INFORMATION SUPPLIED =>

########################################

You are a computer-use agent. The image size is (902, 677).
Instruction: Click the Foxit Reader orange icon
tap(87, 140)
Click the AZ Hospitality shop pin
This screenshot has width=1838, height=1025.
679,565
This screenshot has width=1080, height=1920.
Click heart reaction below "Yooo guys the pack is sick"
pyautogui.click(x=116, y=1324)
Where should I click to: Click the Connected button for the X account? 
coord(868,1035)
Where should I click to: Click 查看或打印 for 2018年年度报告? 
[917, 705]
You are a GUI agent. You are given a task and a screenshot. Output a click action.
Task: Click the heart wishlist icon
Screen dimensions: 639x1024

########################################

EXERCISE DESCRIPTION => Exactly as shown above, return every record.

TASK OUTPUT =>
You are a computer-use agent. The image size is (902, 677).
Instruction: Click the Foxit Reader orange icon
tap(87, 140)
Click the AZ Hospitality shop pin
This screenshot has width=1838, height=1025.
679,565
This screenshot has width=1080, height=1920.
Click heart reaction below "Yooo guys the pack is sick"
pyautogui.click(x=116, y=1324)
Where should I click to: Click the Connected button for the X account? 
coord(868,1035)
Where should I click to: Click 查看或打印 for 2018年年度报告? 
[917, 705]
You are a GUI agent. You are given a task and a screenshot. Output a click action.
Task: Click the heart wishlist icon
Screen dimensions: 639x1024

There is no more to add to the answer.